My first kayak was a 9 footer from dicks,although it severed it's purpose and was great for floating down the creek paddling it sucked as did the tracking,it would want to spin in circles which will drive you bonkers.When I purchased my ascend 12t it was like going from a chevette to a cadallic.My best piece of advice hillbilly is don't let a bad boat turn you away from kayaking, for a few hundred dollars more you can get a nicer kayak with a framed seat,if you have a chance to paddle different boats take the opportunity to do so....... another good option is a solo canoe.


----------



## NCHillbilly (Jun 8, 2017)

I don't really want a canoe. I'm looking hard at the F&S Eagle Talon 12' that 's on sale for $449 now, usually $599. I've done a bunch of research, and seems like everybody likes them a lot that has them, except for the seat. Most say that swap out the seat with a $35 replacement, and you have a good, rigged out starter yak for not much.


----------



## 61BelAir (Jun 8, 2017)

I really agree with Boz and FishHawk.....I know I voted for the Lifetime Tamarak, but that's only because if you're going to buy something cheaper and without a framed seat then I think you'd be better off to spend as little as possible.  Reason being - I think you'll want to upgrade pretty quick.

-=-=-=-=-

- Work to be completed: Copy the kayak thread between "My first kayak" and "NCHillbilly (Jun 8, 2017)", inclusive, substituting "river" for "creek". These items have no connection to the kayak thread.

- Element lookup records:

-=-=-=-=-

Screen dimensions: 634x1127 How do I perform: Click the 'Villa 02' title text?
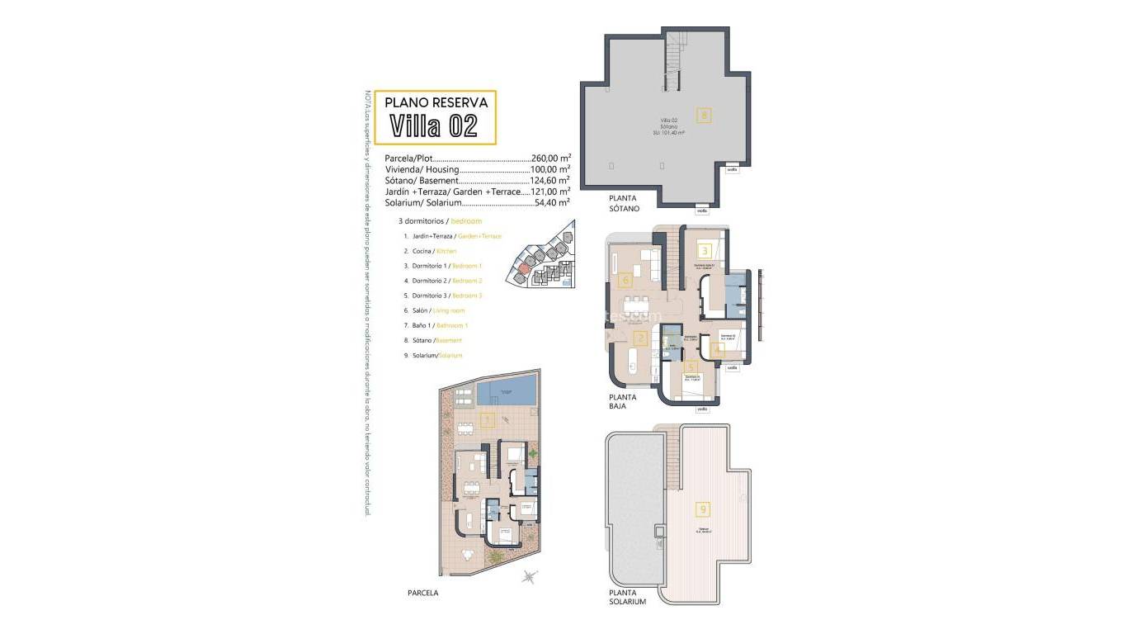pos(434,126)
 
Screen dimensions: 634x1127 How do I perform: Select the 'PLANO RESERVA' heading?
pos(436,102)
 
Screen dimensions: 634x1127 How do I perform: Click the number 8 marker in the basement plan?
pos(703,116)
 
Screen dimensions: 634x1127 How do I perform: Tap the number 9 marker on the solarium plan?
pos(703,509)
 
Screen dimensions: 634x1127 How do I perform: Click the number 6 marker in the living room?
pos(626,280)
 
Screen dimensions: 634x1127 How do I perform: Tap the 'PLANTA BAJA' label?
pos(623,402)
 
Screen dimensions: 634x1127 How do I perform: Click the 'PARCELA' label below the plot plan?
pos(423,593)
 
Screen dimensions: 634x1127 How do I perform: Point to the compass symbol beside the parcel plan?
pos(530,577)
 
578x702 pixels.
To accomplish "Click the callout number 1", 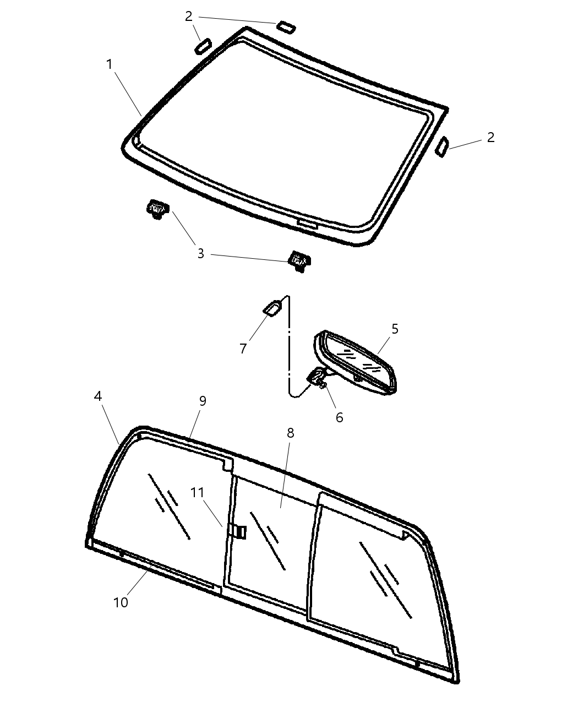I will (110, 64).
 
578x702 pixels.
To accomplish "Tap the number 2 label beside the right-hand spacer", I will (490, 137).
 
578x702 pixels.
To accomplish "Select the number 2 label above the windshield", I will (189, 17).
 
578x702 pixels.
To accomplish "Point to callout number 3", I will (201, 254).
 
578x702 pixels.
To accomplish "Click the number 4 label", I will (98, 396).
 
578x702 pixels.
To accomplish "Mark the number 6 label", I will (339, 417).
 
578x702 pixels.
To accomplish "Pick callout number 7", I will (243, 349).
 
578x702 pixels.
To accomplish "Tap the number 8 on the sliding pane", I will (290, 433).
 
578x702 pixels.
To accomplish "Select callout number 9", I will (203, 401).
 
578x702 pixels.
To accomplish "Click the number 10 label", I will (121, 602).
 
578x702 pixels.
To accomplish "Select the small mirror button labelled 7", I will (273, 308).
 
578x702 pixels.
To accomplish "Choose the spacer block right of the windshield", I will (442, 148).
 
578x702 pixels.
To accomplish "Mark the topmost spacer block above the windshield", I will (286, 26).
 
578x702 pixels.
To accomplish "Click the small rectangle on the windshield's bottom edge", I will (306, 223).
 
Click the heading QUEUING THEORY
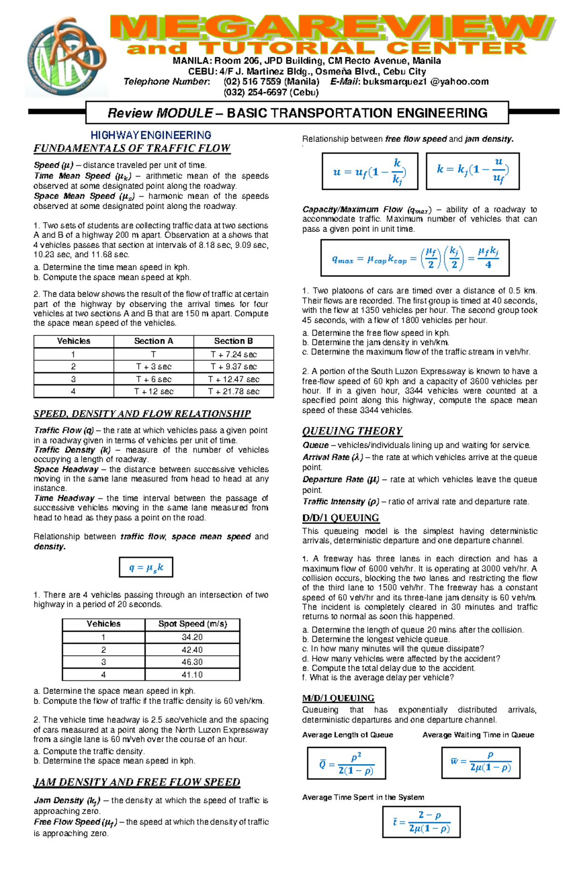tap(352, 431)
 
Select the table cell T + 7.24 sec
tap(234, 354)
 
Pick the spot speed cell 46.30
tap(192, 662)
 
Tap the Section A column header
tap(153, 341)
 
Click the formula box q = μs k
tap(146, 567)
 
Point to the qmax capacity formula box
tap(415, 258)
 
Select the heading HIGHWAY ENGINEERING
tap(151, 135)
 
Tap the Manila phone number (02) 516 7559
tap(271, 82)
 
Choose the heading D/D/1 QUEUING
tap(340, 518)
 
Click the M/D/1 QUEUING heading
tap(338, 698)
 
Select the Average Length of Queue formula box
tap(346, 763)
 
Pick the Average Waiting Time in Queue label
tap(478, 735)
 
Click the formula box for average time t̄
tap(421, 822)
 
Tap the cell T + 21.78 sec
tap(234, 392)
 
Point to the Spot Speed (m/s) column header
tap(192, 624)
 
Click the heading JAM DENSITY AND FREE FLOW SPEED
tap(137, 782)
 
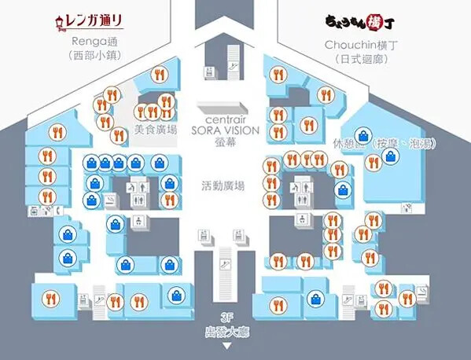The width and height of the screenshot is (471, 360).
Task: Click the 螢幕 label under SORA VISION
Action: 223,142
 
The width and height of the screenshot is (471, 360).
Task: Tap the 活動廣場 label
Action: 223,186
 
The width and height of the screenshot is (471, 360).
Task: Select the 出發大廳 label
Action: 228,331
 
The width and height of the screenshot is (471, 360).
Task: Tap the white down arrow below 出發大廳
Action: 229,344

-=-=-=-=-

- Answer to the problem:
My first kayak was a 9 footer from dicks,although it severed it's purpose and was great for floating down the river paddling it sucked as did the tracking,it would want to spin in circles which will drive you bonkers.When I purchased my ascend 12t it was like going from a chevette to a cadallic.My best piece of advice hillbilly is don't let a bad boat turn you away from kayaking, for a few hundred dollars more you can get a nicer kayak with a framed seat,if you have a chance to paddle different boats take the opportunity to do so....... another good option is a solo canoe.


----------



## NCHillbilly (Jun 8, 2017)